While India doesn’t recognize the sanctions on Russia, most of its oil purchases have reportedly complied.
Nevertheless, according to the Reuters report, Indian importers have paid for most Russian oil in non-dollar currencies since the Group of Seven economies, the European Union and Australia, imposed an oil price cap on Russia on Dec. 5. Instead of settling oil trades in dollars, Russia and India have used UAE dirham and Russian rubles. These transactions total “several hundred million dollars” according to sources quoted by Reuters.
The dollar’s pre-eminence has periodically been called into question and yet it has continued because of the overwhelming advantages of using the most widely-accepted currency for business. India’s oil trade, in response to the turmoil of sanctions and the Ukraine war, provides the strongest evidence so far of a shift into other currencies that could prove lasting.”
Meanwhile, according to three sources cited by Reuters, “Some Dubai-based traders, and Russian energy companies Gazprom and Rosneft are seeking non-dollar payments for certain niche grades of Russian oil that have in recent weeks been sold above the $60 a barrel price cap.”
And Russia isn’t the only country drifting away from the petrodollar.
In January, Saudi Arabia Finance Minister Mohammed Al-Jadaan said the country is open to discussing trade in currencies other than the US dollar.
“There are no issues with discussing how we settle our trade arrangements, whether it is in the US dollar, whether it is the euro, whether it is the Saudi riyal,” Al-Jadaan said in an interview with Bloomberg TV.
Al-Jadaan went on to say, “I don’t think we are waving away or ruling out any discussion that will help improve the trade around the world.”
The Reuters report notes that beyond Russian sanctions, tensions between the US and China are also “eroding the long-established norms of dollar-dominated global trade.”
Russia holds a chunk of its currency reserves in renminbi while China has reduced its holdings of dollars, and Russian President Vladimir Putin said in September Moscow had agreed to sell gas supplies to China for yuan and roubles instead of dollars.”
Over the last several years, many countries have made a concerted effort to limit dependence on the US dollar. The economic warfare waged against Russia reveals exactly why.
The US hit Russia with a round of economic sanctions after Russian President Vladimir Putin recognized two breakaway republics in Ukraine and announced he would send troops into those regions. President Biden announced additional sanctions after Russia invaded Ukraine.
Using the dollar as a foreign policy tool might be good policy, but could accelerate de-dollarization globally and even threaten the dollar’s role as the world’s reserve currency.
The US government showers billions of dollars in foreign aid to “friends.” On the other hand, “enemies” can find themselves locked out of SWIFT, the global financial system that the US effectively controls using the dollar.
This is the nuclear option when it comes to economic warfare.
Initially, the US said it wouldn’t block Russia from SWIFT, but as sanctions tightened, Russia was ultimately locked out of the global payment system.
It’s no wonder that other countries are wary of relying exclusively on the dollar.

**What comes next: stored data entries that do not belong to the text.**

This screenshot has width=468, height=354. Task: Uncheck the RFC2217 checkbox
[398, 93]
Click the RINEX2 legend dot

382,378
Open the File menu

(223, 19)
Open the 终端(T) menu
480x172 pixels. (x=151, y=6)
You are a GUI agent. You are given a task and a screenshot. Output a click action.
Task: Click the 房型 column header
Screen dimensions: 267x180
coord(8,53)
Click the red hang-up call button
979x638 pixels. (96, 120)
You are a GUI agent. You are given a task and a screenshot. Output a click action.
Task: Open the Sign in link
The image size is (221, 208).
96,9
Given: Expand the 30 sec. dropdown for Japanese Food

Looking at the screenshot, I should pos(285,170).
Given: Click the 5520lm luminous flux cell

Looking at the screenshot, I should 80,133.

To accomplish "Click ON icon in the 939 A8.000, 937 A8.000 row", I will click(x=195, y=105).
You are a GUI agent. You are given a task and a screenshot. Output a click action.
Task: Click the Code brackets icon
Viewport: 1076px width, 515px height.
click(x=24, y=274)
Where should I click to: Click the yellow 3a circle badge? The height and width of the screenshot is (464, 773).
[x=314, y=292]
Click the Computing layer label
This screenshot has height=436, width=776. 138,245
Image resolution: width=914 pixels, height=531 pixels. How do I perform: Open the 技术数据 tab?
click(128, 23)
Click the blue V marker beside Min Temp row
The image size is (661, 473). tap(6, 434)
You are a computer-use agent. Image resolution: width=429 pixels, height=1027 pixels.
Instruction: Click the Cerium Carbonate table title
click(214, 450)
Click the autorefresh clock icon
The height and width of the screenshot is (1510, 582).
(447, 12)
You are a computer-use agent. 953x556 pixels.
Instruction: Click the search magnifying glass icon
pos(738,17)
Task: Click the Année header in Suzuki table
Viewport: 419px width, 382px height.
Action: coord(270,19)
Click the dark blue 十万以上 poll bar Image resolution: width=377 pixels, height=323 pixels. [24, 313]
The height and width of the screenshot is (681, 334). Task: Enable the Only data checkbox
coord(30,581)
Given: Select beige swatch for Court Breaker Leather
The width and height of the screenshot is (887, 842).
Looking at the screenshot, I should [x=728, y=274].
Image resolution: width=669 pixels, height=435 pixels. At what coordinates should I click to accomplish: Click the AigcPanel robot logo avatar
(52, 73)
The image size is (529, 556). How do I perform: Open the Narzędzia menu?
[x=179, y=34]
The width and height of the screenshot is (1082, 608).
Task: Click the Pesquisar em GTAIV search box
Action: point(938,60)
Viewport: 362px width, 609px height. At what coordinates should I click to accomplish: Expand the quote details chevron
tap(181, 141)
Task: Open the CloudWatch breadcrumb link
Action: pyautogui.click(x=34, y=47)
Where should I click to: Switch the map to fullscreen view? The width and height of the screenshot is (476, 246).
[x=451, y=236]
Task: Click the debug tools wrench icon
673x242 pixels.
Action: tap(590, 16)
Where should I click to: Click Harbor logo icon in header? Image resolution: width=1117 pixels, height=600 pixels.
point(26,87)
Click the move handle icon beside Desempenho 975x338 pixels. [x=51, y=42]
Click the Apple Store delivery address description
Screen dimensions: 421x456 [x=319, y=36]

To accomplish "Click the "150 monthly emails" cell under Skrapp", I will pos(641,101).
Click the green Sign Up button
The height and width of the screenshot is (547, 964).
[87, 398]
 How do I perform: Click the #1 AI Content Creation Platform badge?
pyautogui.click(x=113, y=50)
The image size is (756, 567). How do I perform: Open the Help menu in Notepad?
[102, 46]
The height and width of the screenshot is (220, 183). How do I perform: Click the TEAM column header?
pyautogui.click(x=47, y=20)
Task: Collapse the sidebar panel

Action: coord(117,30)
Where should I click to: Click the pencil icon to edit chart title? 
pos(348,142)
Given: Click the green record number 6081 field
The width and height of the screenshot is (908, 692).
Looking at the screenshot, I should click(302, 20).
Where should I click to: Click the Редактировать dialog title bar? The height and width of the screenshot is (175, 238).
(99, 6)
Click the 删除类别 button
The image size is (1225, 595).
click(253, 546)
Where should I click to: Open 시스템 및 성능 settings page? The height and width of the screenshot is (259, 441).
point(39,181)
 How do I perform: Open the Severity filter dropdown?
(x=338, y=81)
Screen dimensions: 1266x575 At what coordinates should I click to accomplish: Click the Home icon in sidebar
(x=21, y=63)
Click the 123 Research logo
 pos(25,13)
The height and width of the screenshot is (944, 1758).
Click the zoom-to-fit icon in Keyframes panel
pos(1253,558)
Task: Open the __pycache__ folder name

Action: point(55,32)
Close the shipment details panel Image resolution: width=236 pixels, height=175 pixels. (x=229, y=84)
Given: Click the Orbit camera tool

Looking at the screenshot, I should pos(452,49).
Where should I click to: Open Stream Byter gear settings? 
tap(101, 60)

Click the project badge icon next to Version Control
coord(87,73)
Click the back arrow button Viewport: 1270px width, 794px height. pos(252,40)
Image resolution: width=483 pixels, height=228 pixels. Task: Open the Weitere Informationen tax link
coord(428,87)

The best way to avoid American foreign policy coercion is to minimize dollar exposure.
This is one of the reasons many central banks are stockpiling gold.
While the current de-dollarization trend doesn’t directly threaten the dollar’s role as the world reserve currency — yet — it could foreshadow bigger problems down the road, especially if the trend continues to accelerate. After the Russian invasion, IMF Managing Director Gita Gopinath warned that sanctions on Russia could erode the dollar’s dominance by encouraging smaller trading blocs using other currencies. That’s exactly what we’re seeing.
If the demand for dollars were to plunge significantly, interest rates on US Treasury bonds would soar. This would be an untenable situation for a government servicing more than $31 trillion in debt.
While the world isn’t on the verge of jettisoning the dollar, there does seem to be an increasing likelihood the petrodollar could face competition from other currencies. This is yet another sign that the dollar may eventually lose its status as the sole reserve currency. Americans should be wary of counting on long-term dollar dominance to prop up its house of cards economy.